U.S. President Barack Obama's message this weekend that Iraq would chart its own course may have been welcome news for war-weary Americans, but it has fuelled anxieties about the future among Iraqis.

The war is not ending. The war against terrorism continues here, Nuri al-Moussawi, a 51-year-old Baghdad resident, said.

Obama said Saturday the end of U.S. combat operations on Tuesday, and a fall in U.S. troop numbers to 50,000, helped fulfil a promise he made during the 2008 presidential campaign to end the 7-1/2-year war launched by his predecessor, George W. Bush.

But the failure of Iraqi leaders to form a new government almost six months after elections, and persistent attacks by insurgents, have done little to instil confidence among Iraqis.

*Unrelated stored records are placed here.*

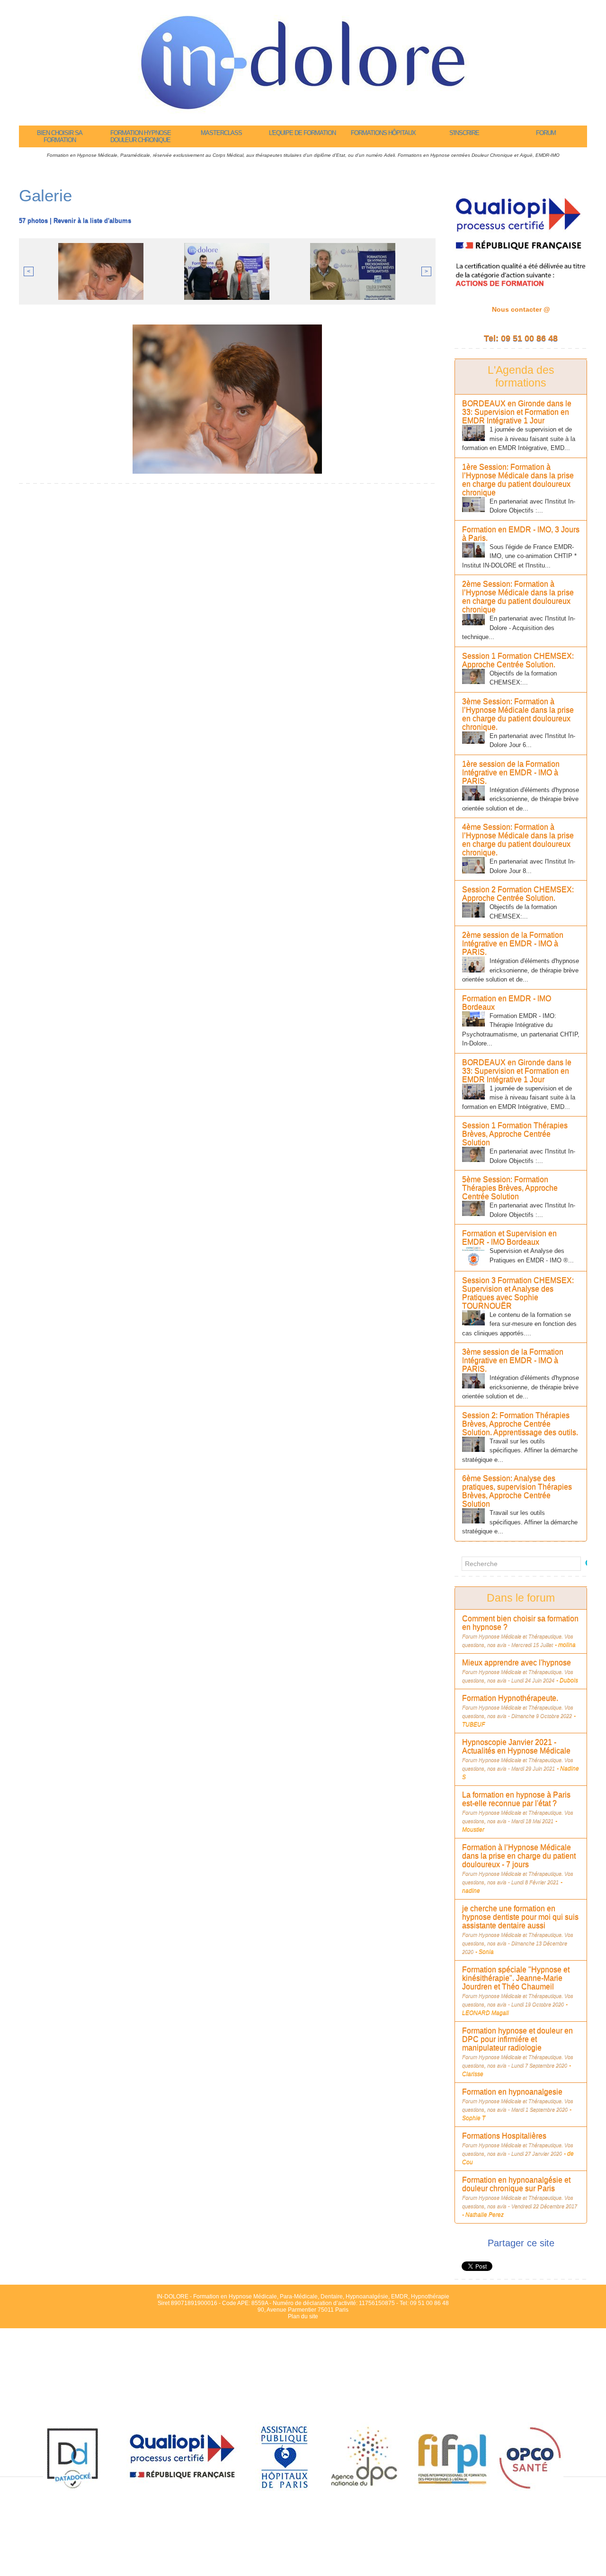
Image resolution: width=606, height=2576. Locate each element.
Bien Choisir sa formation (59, 136)
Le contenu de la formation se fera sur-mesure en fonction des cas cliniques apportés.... (519, 1324)
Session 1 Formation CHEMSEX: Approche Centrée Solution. (518, 660)
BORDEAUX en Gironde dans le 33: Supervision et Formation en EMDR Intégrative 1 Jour (516, 411)
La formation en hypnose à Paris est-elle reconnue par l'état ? (516, 1799)
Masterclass (221, 132)
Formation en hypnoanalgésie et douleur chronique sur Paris (516, 2184)
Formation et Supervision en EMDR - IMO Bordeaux (509, 1237)
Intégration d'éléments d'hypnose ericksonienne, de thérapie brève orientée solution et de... (520, 799)
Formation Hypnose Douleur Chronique (140, 136)
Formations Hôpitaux (383, 132)
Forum (546, 132)
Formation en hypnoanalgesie (512, 2092)
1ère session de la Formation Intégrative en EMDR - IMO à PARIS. (511, 772)
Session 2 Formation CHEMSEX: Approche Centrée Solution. (518, 893)
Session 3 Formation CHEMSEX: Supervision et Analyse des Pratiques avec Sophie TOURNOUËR (518, 1293)
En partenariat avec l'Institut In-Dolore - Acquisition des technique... (518, 627)
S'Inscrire (464, 132)
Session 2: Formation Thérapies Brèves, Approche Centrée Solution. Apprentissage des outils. (520, 1423)
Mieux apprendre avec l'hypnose (516, 1662)
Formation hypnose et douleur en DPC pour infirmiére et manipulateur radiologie (517, 2039)
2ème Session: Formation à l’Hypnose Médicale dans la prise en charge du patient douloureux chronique (518, 596)
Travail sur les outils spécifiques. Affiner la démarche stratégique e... (520, 1450)
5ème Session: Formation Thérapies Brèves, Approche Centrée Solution (510, 1187)
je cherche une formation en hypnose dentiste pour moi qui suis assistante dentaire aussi (520, 1916)
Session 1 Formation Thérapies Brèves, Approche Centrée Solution (515, 1133)
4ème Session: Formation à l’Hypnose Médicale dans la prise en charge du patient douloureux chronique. (518, 839)
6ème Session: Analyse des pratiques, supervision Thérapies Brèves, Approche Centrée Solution (517, 1491)
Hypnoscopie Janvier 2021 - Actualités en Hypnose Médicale (516, 1746)
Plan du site (303, 2316)
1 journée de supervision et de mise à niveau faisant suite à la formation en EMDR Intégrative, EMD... (518, 438)
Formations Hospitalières (504, 2136)
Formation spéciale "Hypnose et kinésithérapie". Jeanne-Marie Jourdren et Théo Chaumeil (516, 1978)
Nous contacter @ (521, 309)
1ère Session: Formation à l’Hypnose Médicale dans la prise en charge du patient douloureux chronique (518, 479)
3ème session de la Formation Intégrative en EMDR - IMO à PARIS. (512, 1360)
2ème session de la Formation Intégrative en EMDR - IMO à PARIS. (512, 943)
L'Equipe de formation (302, 132)
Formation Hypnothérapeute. (510, 1698)
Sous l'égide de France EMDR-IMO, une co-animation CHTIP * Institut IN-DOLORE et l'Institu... (519, 556)
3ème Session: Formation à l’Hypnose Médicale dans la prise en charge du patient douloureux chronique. (518, 714)
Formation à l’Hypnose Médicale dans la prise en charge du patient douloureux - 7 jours (519, 1855)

The American withdrawal is hasty. The capabilities of our army have not been built yet, Moussawi said.

Overall violence has fallen sharply since the peak of sectarian carnage in 2006/07. Nevertheless, like many Iraqis, Moussawi has little faith in the abilities of Iraq's 660,000-strong police and army to protect the country.

Toppled dictator Saddam Hussein's once feared armed forces were disbanded by U.S. administrators shortly after the 2003 U.S-led invasion and Iraq's army, police, navy and air force had to be rebuilt from scratch.

Suspected Sunni Islamist insurgents have put the domestic security forces to the test, killing 57 at an army recruitment centre on August 17 and more than 60 when suicide car bombers attacked police stations around the country on August 25.

Obama's remarks were seen as a preview of a televised address he plans to give Tuesday evening from the White House Oval Office. The White House is trying to emphasise Obama's accomplishments ahead of November elections when his fellow Democrats face war-weary voters preoccupied by economic jitters.

But 50,000 U.S. soldiers will remain in Iraq up to an end-2011 deadline set in a bilateral security pact Bush signed with the Iraqi government just before departing the White House.

Those who say the war in Iraq is ending are committing a mistake said Hassan bin Hachim 62, an Iraqi day labourer.

The war will not end unless a real partnership government is formed that includes all the parties, and doesn't marginalise any of the parties, he said.

A Sunni-backed cross-sectarian coalition led by ex-premier Iyad Allawi won two more seats than Maliki's Shi'ite-led alliance in the 325-seat parliament in March elections, but both fell short of a majority needed to govern. Coalition talks have gone nowhere.

If Allawi's bloc ends up being excluded from government, anger among Iraq's once dominant Sunnis could provide new fuel for the Sunni Islamist insurgency opposed to the rise to power of Iraq's Shi'ite majority after the fall of Saddam.

Muhsin al-Timimi, a 47-year-old journalist, hopes for an end to the war in which more than 100,000 Iraqi civilians, and more than 4,400 U.S. soldiers, have died.

But the war will only end when our politicians agree with each other and form a government. This will lay the ground for a better future. Otherwise the war will continue, Timimi said.